Institute of Physiology, Academy of Sciences of the Czech Republic, Prague, Czech Republic; Department of Physiology, Faculty of Science, Charles University, Prague, Czech Republic.
Institute of Physiology, Academy of Sciences of the Czech Republic, Prague, Czech Republic.
Brain Behav Immun. 2018 Oct;73:615-624. doi: 10.1016/j.bbi.2018.07.007. Epub 2018 Jul 7.

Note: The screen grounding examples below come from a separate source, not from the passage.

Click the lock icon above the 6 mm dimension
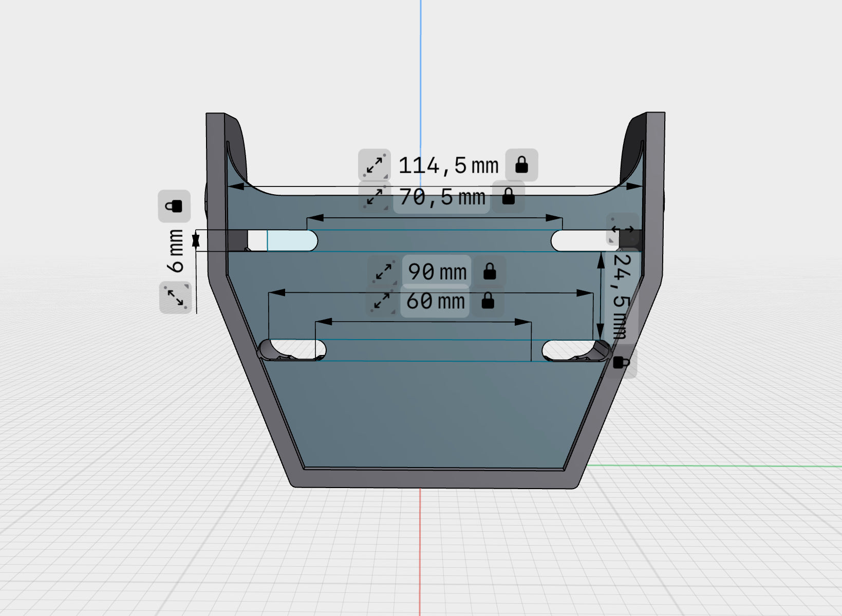pyautogui.click(x=174, y=206)
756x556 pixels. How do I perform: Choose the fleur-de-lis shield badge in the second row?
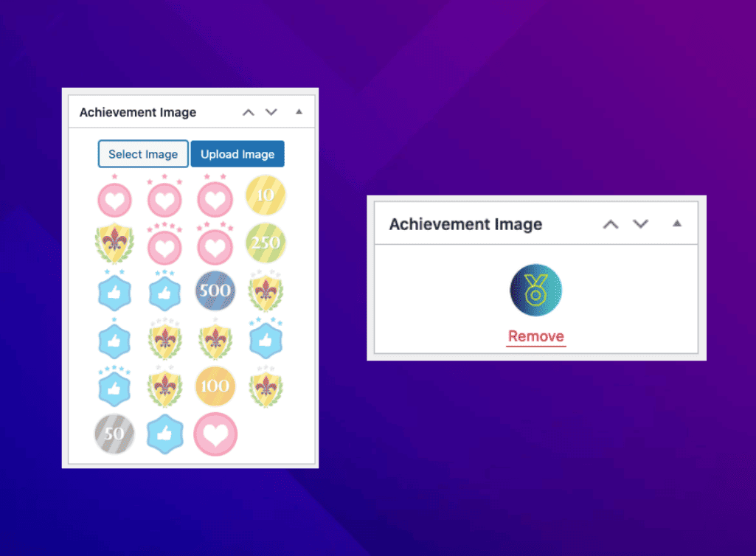pos(114,243)
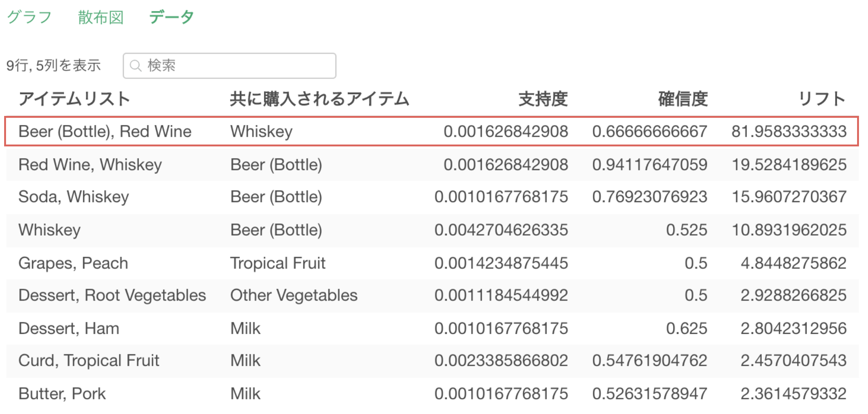Select the Dessert, Root Vegetables row

[x=112, y=295]
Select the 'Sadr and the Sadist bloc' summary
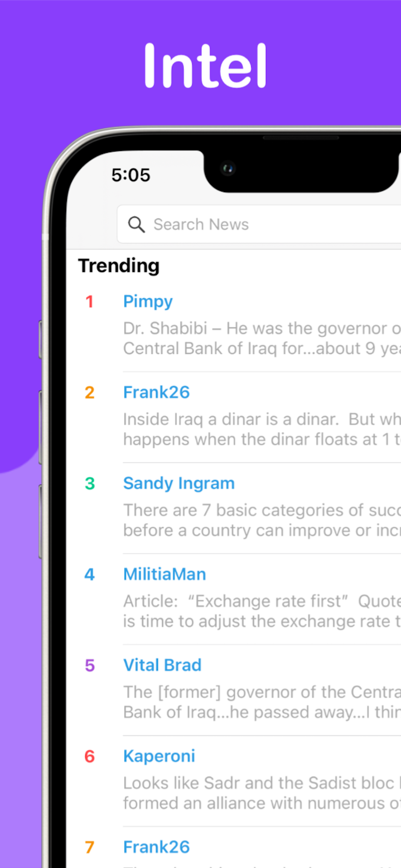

The commensal microbiota affects brain functioning, emotional behavior and ACTH and corticosterone responses to acute stress. However, little is known about the role of the microbiota in shaping the chronic stress response in the peripheral components of the hypothalamus-pituitary-adrenocortical (HPA) axis and in the colon. Here, we studied the effects of the chronic stress-microbiota interaction on HPA axis activity and on the expression of colonic corticotropin-releasing hormone (CRH) system, cytokines and 11β-hydroxysteroid dehydrogenase type 1 (11HSD1), an enzyme that determines locally produced glucocorticoids. Using specific pathogen-free (SPF) and germ-free (GF) BALB/c mice, we showed that the microbiota modulates emotional behavior in social conflicts and the response of the HPA axis, colon and mesenteric lymph nodes (MLN) to chronic psychosocial stress. In the pituitary gland, microbiota attenuated the expression of Fkbp5, a gene regulating glucocorticoid receptor sensitivity, while in the adrenal gland, it attenuated the expression of genes encoding steroidogenesis (MC2R, StaR, Cyp11a1) and catecholamine synthesis (TH, PNMT). The pituitary expression of CRH receptor type 1 (CRHR1) and of proopiomelanocortin was not influenced by microbiota. In the colon, the microbiota attenuated the expression of 11HSD1, CRH, urocortin UCN2 and its receptor, CRHR2, but potentiated the expression of cytokines TNFα, IFNγ, IL-4, IL-5, IL-6, IL-10, IL-13 and IL-17, with the exception of IL-1β. Compared to GF mice, chronic stress upregulated in SPF animals the expression of pituitary Fkbp5 and colonic CRH and UCN2 and downregulated the expression of colonic cytokines. Differences in the stress responses of both GF and SPF animals were also observed when immunophenotype of MLN cells and their secretion of cytokines were analyzed. The data suggest that the presence of microbiota/intestinal commensals plays an important role in shaping the response of peripheral tissues to stress and indicates possible pathways by which the environment can interact with glucocorticoid signaling.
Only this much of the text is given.